A história se passa dentro de um internato, o protagonista teu seus opositores em diversas esferas, e um deles é o diretor daquele lugar. Desde cedo, a figura do diretor amedronta o protagonista até quase a paralisia. Ele não sonha com vingar-se daquele homem austero que parece ter um prazer imenso em se colocar contra os jovens estudantes daquele lugar. E nada do que ele faz contra o protagonista pareceu comover os leitores. O que comoveu foi a ligação distante do personagem com uma pessoa de verdade, um ex-diretor da escola, e isso bastou para quem um monte de gente choramingasse a injustiça e me visse como um cretino. De novo.
Três porcos é um livro sobre violência sexual contra meninos. Menino. Contra mim. Não é sobre aquela ex-namorada, nunca foi. E o que continua a me provar isso são as demonstrações de homens que também sofreram abuso – somos muitos – e que depois de adultos procuram uma via para tentar entender o que lhes aconteceu. Prova disso é que depois de seis anos o livro continua a ser lido, discutido, pessoas escrevem sobre ele, como o Marcos Vinicius Almeida escreveu na Piauí.
Mas essa é a conclusão de quem escreveu o livro, de quem teve que relê-lo, refazê-lo, publicá-lo etc. E é também a conclusão de quem está há seis anos recebendo devolutivas de pessoas que passaram por violência sexual na infância, homens e mulheres, que continuam tentando lidar com isso de alguma maneira. Agora, pra quem leu somente uma página, o livro não é nada disso. Nunca será.

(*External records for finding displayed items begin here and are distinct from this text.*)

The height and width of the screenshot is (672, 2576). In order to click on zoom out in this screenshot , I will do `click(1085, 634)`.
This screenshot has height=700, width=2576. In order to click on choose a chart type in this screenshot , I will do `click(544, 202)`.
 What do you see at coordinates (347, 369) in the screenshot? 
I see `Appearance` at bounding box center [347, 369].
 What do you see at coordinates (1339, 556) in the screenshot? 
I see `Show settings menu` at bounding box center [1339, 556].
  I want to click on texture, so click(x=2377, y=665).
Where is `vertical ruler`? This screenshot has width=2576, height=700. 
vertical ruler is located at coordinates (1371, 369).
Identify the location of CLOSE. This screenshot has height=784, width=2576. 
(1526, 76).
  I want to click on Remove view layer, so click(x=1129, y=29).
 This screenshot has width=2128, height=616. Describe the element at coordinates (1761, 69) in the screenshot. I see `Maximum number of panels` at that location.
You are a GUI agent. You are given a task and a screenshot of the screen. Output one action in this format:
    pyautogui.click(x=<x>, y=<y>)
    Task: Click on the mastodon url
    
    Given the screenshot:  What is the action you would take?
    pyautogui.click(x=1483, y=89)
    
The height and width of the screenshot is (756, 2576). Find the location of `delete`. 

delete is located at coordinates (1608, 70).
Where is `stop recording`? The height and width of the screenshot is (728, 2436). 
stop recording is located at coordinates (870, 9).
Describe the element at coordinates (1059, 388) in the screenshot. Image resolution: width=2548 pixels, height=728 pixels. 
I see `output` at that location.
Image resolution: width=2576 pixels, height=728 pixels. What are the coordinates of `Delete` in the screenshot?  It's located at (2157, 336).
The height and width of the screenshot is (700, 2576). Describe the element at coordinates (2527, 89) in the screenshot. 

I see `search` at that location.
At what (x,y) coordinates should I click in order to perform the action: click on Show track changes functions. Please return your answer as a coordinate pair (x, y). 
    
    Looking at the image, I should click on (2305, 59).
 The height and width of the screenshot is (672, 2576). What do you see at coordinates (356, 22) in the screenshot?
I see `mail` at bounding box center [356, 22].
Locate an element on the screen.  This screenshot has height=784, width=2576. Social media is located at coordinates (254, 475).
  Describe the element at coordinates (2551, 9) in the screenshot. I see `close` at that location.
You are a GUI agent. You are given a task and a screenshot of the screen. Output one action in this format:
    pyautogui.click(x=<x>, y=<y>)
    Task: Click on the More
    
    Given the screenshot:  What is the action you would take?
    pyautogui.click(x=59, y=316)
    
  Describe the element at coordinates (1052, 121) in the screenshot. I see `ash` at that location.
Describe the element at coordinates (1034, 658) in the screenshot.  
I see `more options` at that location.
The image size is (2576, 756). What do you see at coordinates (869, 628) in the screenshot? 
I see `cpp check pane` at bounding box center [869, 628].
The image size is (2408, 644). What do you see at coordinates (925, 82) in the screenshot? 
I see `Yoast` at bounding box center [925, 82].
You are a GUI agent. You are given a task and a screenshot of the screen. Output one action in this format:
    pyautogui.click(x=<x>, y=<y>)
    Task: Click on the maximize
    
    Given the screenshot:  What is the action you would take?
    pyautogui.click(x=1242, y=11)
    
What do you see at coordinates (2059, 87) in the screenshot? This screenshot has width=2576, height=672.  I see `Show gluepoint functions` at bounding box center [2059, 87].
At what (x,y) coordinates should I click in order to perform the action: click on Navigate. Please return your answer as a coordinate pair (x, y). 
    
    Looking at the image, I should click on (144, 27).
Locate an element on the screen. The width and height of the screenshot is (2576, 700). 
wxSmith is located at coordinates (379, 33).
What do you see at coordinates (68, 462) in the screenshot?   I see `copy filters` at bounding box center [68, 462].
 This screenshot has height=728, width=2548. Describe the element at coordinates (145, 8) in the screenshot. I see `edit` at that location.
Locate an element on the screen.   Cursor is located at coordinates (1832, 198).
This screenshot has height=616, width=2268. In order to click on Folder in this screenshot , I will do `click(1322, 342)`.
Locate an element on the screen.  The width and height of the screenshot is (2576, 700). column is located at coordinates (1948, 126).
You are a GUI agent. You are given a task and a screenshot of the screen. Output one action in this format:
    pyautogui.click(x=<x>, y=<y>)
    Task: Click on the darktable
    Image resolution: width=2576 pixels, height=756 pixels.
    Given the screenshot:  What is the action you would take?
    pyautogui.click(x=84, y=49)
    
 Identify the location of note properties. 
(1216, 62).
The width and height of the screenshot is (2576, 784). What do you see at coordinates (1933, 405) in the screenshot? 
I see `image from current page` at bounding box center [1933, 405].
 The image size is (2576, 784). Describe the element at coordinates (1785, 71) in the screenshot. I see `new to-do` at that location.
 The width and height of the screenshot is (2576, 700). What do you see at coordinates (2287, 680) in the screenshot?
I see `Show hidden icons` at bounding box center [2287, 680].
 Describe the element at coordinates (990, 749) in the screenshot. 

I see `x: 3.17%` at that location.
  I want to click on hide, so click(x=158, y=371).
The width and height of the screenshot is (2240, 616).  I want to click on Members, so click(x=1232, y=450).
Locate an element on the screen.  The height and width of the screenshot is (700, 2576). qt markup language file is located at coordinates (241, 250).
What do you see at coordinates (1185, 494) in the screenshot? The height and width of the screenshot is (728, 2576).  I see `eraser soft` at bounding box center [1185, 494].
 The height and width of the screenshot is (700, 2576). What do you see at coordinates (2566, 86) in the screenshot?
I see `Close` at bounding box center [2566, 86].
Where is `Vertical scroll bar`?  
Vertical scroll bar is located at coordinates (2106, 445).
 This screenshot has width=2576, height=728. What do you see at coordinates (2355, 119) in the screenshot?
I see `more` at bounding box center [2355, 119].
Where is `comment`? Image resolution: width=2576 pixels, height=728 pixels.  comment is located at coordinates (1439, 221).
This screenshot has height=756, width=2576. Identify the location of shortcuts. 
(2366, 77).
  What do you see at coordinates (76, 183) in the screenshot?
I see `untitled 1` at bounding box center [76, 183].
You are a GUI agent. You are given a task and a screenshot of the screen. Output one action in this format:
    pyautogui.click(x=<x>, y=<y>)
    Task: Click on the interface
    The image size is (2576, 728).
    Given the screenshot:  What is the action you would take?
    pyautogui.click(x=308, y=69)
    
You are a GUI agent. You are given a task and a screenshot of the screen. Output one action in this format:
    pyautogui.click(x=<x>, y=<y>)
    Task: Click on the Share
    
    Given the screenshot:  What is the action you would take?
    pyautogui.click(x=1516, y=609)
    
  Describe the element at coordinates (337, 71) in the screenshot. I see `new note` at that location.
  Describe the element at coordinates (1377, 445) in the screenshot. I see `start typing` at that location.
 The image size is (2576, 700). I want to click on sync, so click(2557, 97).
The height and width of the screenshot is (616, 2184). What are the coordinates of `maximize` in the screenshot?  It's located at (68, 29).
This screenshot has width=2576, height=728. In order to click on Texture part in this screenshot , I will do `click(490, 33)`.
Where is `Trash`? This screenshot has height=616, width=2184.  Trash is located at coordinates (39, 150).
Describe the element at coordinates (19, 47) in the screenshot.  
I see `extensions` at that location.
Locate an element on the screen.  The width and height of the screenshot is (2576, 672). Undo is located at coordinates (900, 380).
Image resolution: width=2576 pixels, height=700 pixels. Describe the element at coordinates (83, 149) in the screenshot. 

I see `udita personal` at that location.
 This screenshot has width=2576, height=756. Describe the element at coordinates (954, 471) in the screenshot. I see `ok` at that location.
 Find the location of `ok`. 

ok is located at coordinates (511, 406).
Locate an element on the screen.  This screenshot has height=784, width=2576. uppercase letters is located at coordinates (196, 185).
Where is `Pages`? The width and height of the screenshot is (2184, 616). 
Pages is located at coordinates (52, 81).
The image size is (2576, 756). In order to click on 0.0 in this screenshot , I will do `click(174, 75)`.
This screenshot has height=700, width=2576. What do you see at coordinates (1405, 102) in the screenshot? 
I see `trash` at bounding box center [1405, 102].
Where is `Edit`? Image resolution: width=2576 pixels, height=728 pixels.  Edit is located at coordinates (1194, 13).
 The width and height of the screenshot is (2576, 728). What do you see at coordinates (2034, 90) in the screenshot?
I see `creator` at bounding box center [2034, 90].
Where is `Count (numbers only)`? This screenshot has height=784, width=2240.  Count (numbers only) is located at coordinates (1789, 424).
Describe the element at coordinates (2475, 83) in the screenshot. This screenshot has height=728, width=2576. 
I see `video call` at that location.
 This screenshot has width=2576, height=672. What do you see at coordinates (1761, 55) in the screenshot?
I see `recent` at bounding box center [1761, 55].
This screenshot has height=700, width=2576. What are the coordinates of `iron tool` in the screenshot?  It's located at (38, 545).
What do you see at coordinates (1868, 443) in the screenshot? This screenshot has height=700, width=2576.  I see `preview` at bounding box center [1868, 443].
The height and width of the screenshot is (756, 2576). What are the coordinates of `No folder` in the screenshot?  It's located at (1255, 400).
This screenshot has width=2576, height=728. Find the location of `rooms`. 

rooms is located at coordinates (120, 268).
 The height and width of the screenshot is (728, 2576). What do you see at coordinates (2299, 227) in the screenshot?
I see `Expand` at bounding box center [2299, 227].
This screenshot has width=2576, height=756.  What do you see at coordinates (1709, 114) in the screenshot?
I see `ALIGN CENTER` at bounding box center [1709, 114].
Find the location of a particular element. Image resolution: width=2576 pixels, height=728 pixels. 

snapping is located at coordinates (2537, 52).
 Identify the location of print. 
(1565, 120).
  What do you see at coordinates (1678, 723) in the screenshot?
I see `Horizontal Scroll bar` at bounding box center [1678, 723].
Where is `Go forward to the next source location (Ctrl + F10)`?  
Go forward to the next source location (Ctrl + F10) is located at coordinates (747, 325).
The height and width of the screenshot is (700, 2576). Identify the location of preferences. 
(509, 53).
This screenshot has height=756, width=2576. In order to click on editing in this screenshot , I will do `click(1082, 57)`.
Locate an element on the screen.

O mesmo vale para o Memória do Chão. Certa feita, veio um aviso de que eu apanharia uma surra. Claro que me pus a pensar no quanto gente que se mostra sabida é imbecil a ponto de ameaçar um ficcionista pelo que ele disse num livro de ficção. Por causa de uma página, divulgada aos quatro ventos – talvez com um pedido de boicote, vai saber –, recebi algumas mensagens indignadas de pessoas que se colocavam contra o que o diretor da escola havia feito.
Qual diretor? De qual escola?
Leitores um pouco mais inteligentes chegaram a me perguntar se eu falava de fulano ou sicrano, e a minha resposta sempre foi a mesma: que se trata de um romance e que o diretor que vai ali somente existe na relação texto-leitura, autor-leitor, como se queira perceber.
Eu não sou besta, já disse isso aqui?
Um dia, me chegou uma mensagem de uma ex-aluna daquela mesma escola falando de como o diretor, à época em que ela estudou lá, também tinha aquele estranho costume de abraçar as meninas e mantê-las ali, sob seu braço, de maneira constrangedora. E outro dia, a segunda mensagem. De repente eram algumas. E de repente me dei conta que eu poderia fazer uma bagunça com aquelas mensagens, como publicá-las uma a uma para fazer justiça pelas meninas e pela página mal lida do meu livro.
Mas eu não poderia fazer isso sem autorização. O único doente que vive com um pé e meio dentro do que aconteceu há mais de vinte e cinco anos sou eu. No entanto, fico na dúvida: será que elas me autorizariam a divulgação de seus relatos?
Uma fotografia mal tirada de uma página é o que basta para que um tanto de gente tire conclusões precipitadas sobre uma obra literária. Gente que se pinta de inteligente, progressista, iluminada, mas que é tão canalha como seu próprio gesto.
Tanto faz. Vamos adiante.



Lendo tudo que escreveu, eu percebo que o leitor atual parece também, viver uma crise identitária e intelectual; (para ser suave), parece que não consegue mais identificar o que realmente é real, se é assim que chamamos o processo criativo e autobiográfico de cada um, do que é internet, eles fazem a leitura e interpretam igual fazem com textos mal lidos nas redes. Será que é isso mesmo?